Now that I have opened up some more of the features (eg. the camera to do research to gain bonuses, the Gene Swap machines, buying extra slots for plasmids), the game play is very deep.  There is no one way to take down foes between physical weapons and your enhanced powers, alongside the security systems you can play with.  I’ve not hit the machines that allow you to use junk collected to make new things, but I am pretty sure that that only helpens to deepen the gameplay.  And it’s not too much stuff either: as the game has to be playable on a console, the number of input functions has to remain small, and to have too many deep gameplay features would have made this more difficult.  From this aspect, the game is super great.

However, here’s my list of nits that I haven’t seen too many others pick up on, if any:

– To this point, I feel like I’m playing a standard FPS “on a rail” game, in that while I’m open-ended in how I use my various powers and equipment to take down foes, at the end, I’m still getting the key from a boss to open the door to the next area.   I realize the game is trying to tell a story, and so railing the player is needed, but many of the reviews I read spoke of the game being more open-ended in the exploration.   Yes, I realize that I will be able to return to areas using the transit system later in the game, but I’m more speaking of having maybe two routes to a destination, one that may be filled with Splicers, another that requires dealing with security systsems, and allow me to pick which way I want to go.   There’s little beyond the rail that you ride on that if you did take away the deep gameplay provided by the various powers and equipment you get, you get a pretty but bland FPS.  I was hoping for a bit more in this aspect.

– I’m surprised there is no inventory limit.  While a bitch to deal with in System Shock 2, it was one of the more strategic elements of the game.  Now, here, I can button mash through boxes to pick up anything and everything they contain, and while a couple of items have a counterbalancing effect (liquid that improves EVE while nixing health, for example), the effects are so small that all I know is that I want to collect anything.  With SS2, you had to decide on weapons, ammo, and other details to carry around that made the gameplay much more tactile.  Now, I would argue also that this may have been omitted because dealing with inventory in this game on the 360 would have not been easy to do: all the buttons are already mapped, so it would have to be a screen accessed by the back button, and knowing how much fun dealing with that in Oblivion was, I can see where they omitted it.  But, it would have been nice to have some limitation.

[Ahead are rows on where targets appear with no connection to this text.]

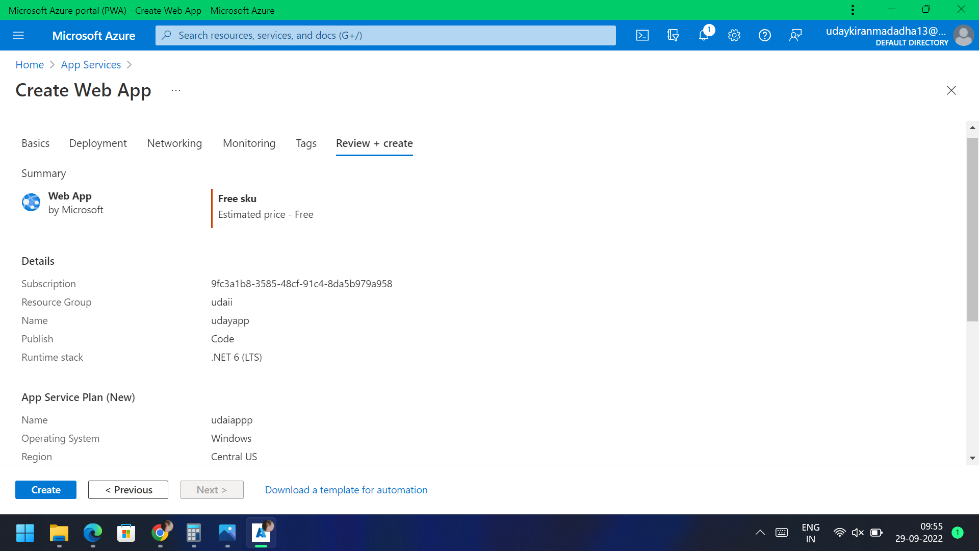Go back with Previous button
The height and width of the screenshot is (551, 979).
click(128, 490)
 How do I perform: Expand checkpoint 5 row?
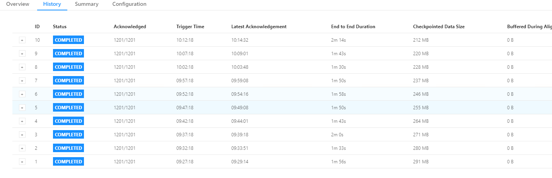pyautogui.click(x=22, y=108)
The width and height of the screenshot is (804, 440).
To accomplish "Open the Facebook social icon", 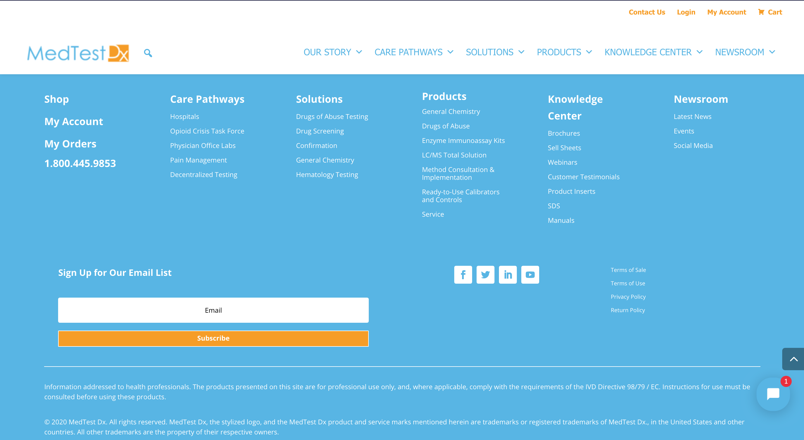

– I would have liked stealth to be more useful and necessary to the game.  Yes, you can sneak around and do more damage to opponents if they are unaware, and there’s security cameras to avoid, but again, compared to System Shock 2, the need of stealth is very low.  Camera tripping is very forgiven (Medium difficulty, natch), you can make a lot of noise and Splicers won’t notice you until you are really close, and the like.   More specifically, I haven’t seen the rewards of being stealthy verses being brash beyond taking a little bit less damage (which the Vita-Chamber regeneration system nixes somewhat).   I don’t want something like Thief (all stealth), but something closer to both System Shock 2 and Deus Ex, a good mix of action and stealth.

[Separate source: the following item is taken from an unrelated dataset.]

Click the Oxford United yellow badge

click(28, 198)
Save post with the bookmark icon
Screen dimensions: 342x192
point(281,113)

– I guess what hits me the most is that there’s a shock value for this game: how to deal with Little Sisters, the results of the downfall of Rapture, and so forth.   I know I willing subjected myself to pre-press about the game, but I wonder how much the gaming magazines pushed this game because when I started playing, I didn’t feel the shock value that I was expecting.  Knowing the connection between Little Sisters and Big Daddies, and a few other such details, caused me to take the first sight of such a pairing for granted instead of being in awe, as the press seemed to suggest you would be.   I don’t know if the high praise for the game combined with this raised my expectations too high, or if I did ruin it for myself by reading too much, but I feel that something beyond the game’s control in the press did not help to keep the details of the game sufficiently quiet so that there would still be that shock value when playing.

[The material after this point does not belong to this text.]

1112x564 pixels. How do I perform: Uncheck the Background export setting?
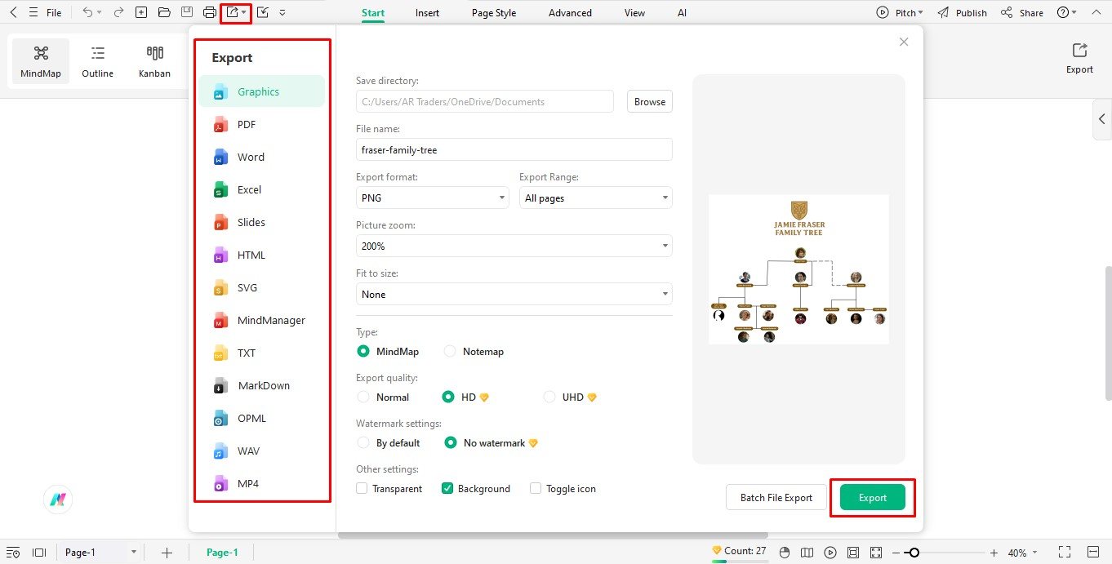447,488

I’m certainly not saying this is a bad game.  And while I know PC owners are fuming over the widescreen and activation issues, I’m not letting that cloud my judgment (note the 360 in the title of my comments here).  It’s definitely one of the better games I’ve played in a long time, but I wonder if the press is treating this game just a bit too special – of what I played, it’s not yet deserving of the near perfect grades, as there’s just enough “off” within the game that could have been added without changing too much else to really tighten the game up.